Sometimes, I make sense of the life and the worl in paradox. With questions I can deepen conversations. I serve questions. Father Richard Rohr says  maturity leads us to stop chasing certainty. In this way, I seek eloquent questions without ready answers: and invite others into dialogue.

After I read Chögyam Trungpa‘s Shambhala:The Path of the Sacred Warrior, I realized a warrior combats his/her own self-ignorance, moving towards being a human with a brave mind and ethical impulse. I cannot attain these qualities, but they are always worth questing towards and they do not come without struggle. Shunryu Suzuki and Thomas Merton used the analogy of a meadow to explore how we each can meditate, contemplate, and pray.

Warrior’s quest;

Resting in paradox–

Seemingly incompatible;

Space inviting space,

Forming spacious meadow.

Deepening dialogue;

Lacking pre-formed answers–

Questioning with eloquences;

Remaining open,

Experiencing wonder.

Lightening load;

Being grateful for gifts–

Even suffering,

Serving the journey;

The questing.

Emerging path;

Readying to step–

Understanding it is meant,

Fulfilling its rightness;

Knowing only it is unknown.

The warrior’s quest is much like standing at the base of a mountain. It is exhilirating and creates a sense of wonder: What is there on that mountain? On the other sides? I took this picture of Mount Robson on one of our many trips to visit family and friends.

The Real Work

I was laid up for the last few days. I have allergies and this time of the year is always a challenge. I think I picked up a bug to give me a double-whammy. I slept a good part of Friday and Saturday and, on Sunday, was upright for most of the day.

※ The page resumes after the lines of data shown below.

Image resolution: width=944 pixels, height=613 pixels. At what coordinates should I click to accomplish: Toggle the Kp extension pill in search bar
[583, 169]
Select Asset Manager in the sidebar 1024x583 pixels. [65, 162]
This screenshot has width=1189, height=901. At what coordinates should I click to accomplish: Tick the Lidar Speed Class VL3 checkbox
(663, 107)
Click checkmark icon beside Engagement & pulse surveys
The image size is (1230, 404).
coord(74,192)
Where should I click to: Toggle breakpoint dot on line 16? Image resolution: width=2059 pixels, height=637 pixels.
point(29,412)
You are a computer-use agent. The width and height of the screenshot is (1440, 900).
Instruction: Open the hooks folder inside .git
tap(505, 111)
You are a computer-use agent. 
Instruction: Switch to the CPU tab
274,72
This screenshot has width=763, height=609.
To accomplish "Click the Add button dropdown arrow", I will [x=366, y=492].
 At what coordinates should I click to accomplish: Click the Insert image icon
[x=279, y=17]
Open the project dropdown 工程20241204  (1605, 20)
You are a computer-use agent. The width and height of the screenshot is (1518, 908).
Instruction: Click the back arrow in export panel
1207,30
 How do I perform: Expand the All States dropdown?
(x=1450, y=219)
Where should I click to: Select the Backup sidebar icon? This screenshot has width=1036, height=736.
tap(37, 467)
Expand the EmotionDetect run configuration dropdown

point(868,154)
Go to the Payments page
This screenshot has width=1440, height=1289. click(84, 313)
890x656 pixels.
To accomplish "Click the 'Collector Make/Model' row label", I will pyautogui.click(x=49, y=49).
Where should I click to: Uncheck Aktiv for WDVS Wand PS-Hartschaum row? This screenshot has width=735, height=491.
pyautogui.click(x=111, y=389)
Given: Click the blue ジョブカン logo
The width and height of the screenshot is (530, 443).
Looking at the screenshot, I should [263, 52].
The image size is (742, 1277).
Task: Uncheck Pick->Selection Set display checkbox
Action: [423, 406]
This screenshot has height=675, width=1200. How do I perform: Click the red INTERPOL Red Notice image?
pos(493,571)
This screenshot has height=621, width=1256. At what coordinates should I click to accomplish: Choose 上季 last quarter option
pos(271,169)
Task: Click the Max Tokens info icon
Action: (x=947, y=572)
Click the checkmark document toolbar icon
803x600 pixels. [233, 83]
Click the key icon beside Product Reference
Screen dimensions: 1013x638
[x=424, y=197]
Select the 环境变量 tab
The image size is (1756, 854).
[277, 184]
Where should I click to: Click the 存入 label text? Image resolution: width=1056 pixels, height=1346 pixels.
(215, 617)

I am not sure if I will post later. While sitting upright and not doing much else on Sunday, this Wendell Berry poem kept poking at me.

Living is paradoxical. Parker Palmer described how this creates tension in living. Just as we think everything is as it should be, something pokes at us and unsettles us, calling on us to begin our real work and commencing the real journey. Being mindful and attentive remind us to be still and look below the surface of what is happening.

It may be that when we no longer know what to do
we have come our real work,

and that when we no longer know which way to go
we have come to our real journey.

The mind that is not baffled is not employed.

The impeded stream is the one that sings.

This is Athabasca Falls. The river upstream is quite wide and as it comes around the corner suddenly narrows. In Wendell Berry’s poem, it is impeded and creates a great force that carves out solid granite.

also

Source: also.

The link is to a Mary Oliver quote. We often say one thing and qualify it with something that is an “also.”  In this case, it is a being kind and being mischievous.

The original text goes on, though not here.